Hm, nach kurzer Überlegung verwarf ich die Idee, duschen zu gehen, denn der Beginn des METAL CHURCH-Auftritts nahte rasant und ein U-Buxen-Wechsel verschafft schließlich auch hinreichend Erfrischung.

 

METAL CHURCH für mich bereits zum dritten Mal in diesem Sommer, aber ich kann einfach nicht genug bekommen von der wiedererstarkten Combo. Auch hier und heute gab es einen sehr gelungenen Auftritt zu bejubeln, der allerdings wesentlich kürzer ausfallen musste als auf der Tour oder aufm Headbangers Open Air.
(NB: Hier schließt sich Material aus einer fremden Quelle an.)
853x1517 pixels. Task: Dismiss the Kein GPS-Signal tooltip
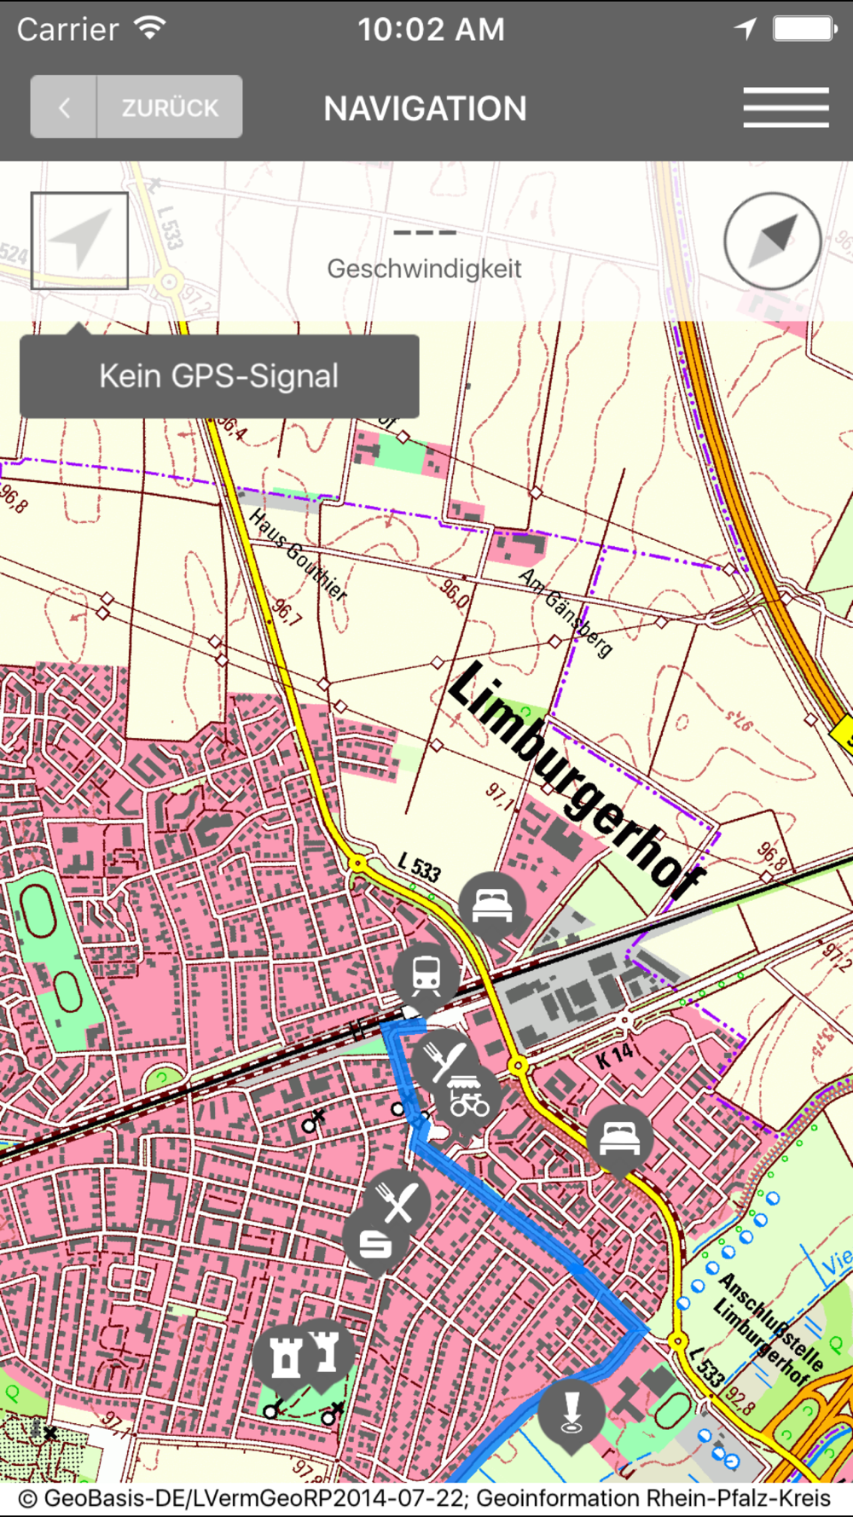click(219, 376)
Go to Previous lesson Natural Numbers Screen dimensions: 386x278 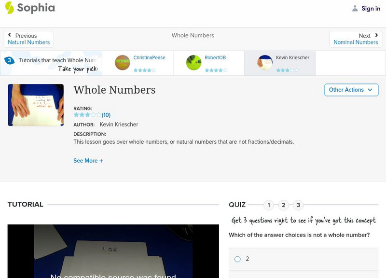[x=28, y=42]
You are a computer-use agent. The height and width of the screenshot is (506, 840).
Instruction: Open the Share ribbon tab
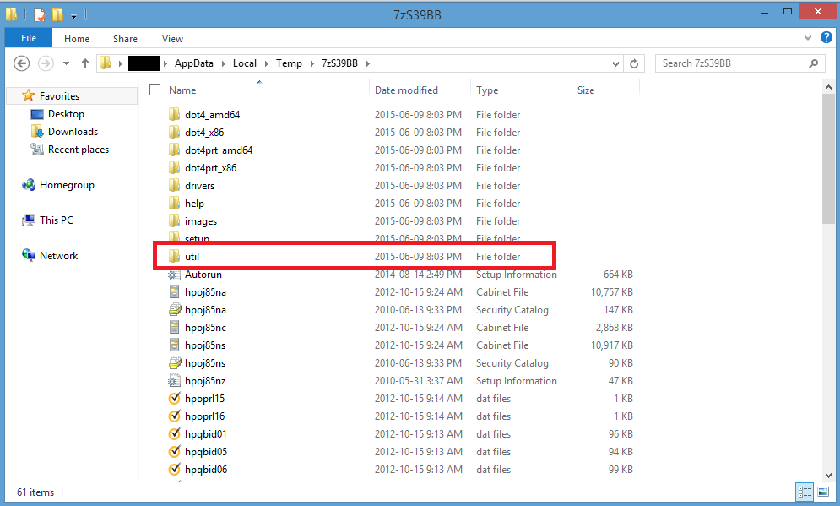point(125,38)
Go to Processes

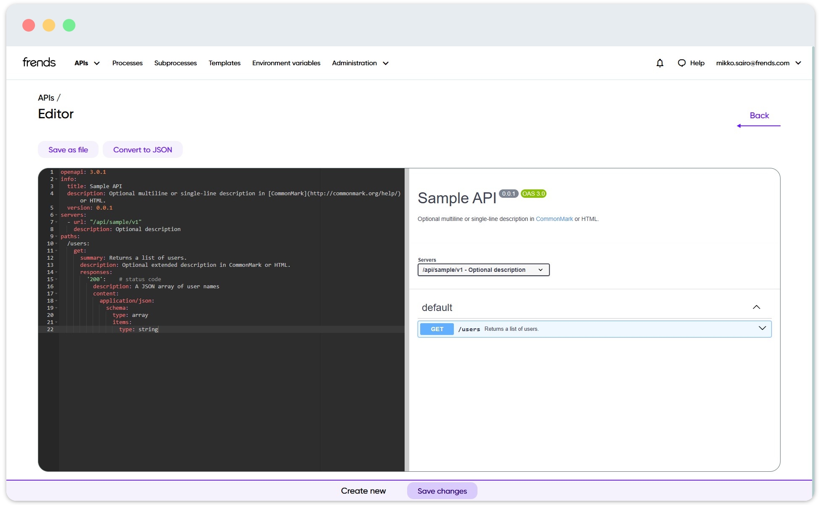click(x=127, y=63)
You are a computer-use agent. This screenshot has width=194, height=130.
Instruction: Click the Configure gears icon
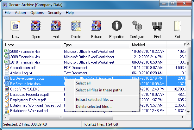point(137,26)
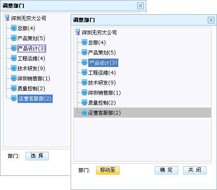Select 深圳无穷大公司 root node in front dialog

click(x=99, y=32)
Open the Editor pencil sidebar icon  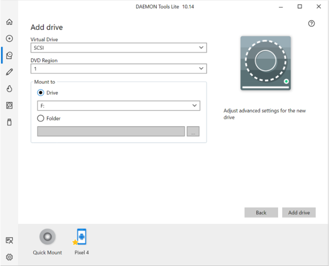pyautogui.click(x=9, y=72)
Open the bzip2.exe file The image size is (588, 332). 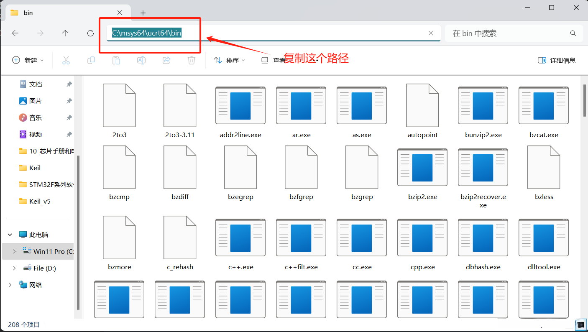pos(422,167)
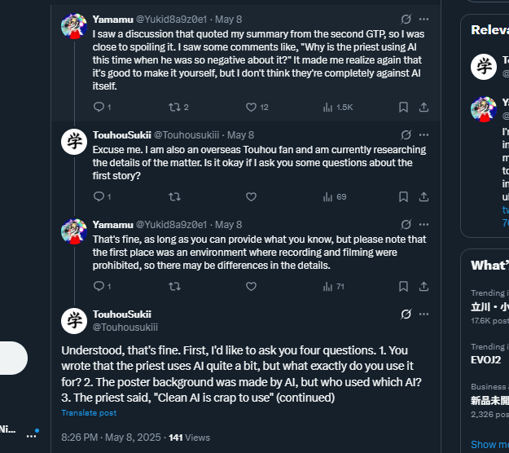Reply to Yamamu's first post about GTP summary

[102, 107]
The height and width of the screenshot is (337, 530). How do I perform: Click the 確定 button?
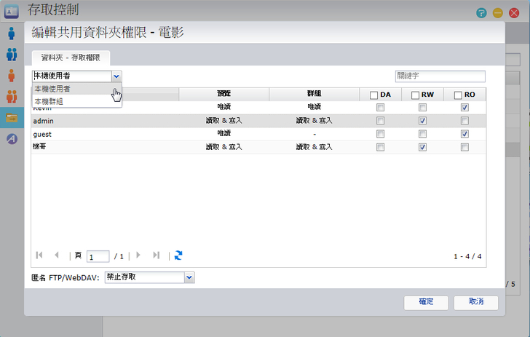pyautogui.click(x=427, y=302)
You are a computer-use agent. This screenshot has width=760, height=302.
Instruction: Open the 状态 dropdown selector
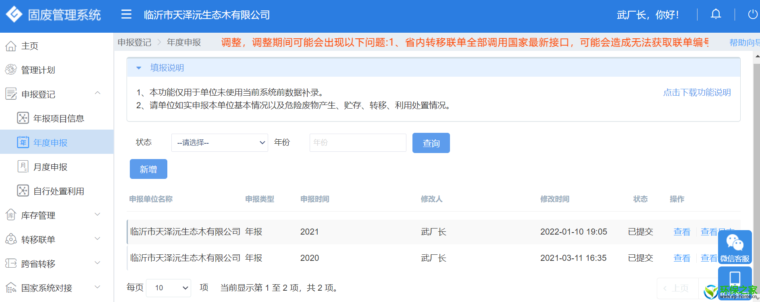click(219, 143)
So wurde „The Dark“ schmerzlich vermisst, ebenso „Date With Poverty“ oder „Badlands“. Dafür donnerte Hit auf Hit auf uns hernieder – „Start The Fire“, „Ton Of Bricks“, „Watch The Children Pray“, „God Of Wrath“, „Metal Church“ oder „Beyond The Black“ kamen in glasklarem Sound und mit dem einfach saugeilen Gesang von Ronny Munroe perfekt wie in den Anfangstagen der Band rüber. Überzeugender als auf Platte die neuen Songs „Light In The Dark“ und „Mirror Of Lies“ (ja ja, mein Spiegel lügt mich auch ständig an), wobei letzterer für einen Video-Dreh zum Schluss sogar noch mal gespielt wurde. Das Video dürfte für die Band zufrieden stellend ausgefallen sein, denn man sah kaum jemanden in der Menge, der nicht seine Pommesgabel gen Himmel streckte.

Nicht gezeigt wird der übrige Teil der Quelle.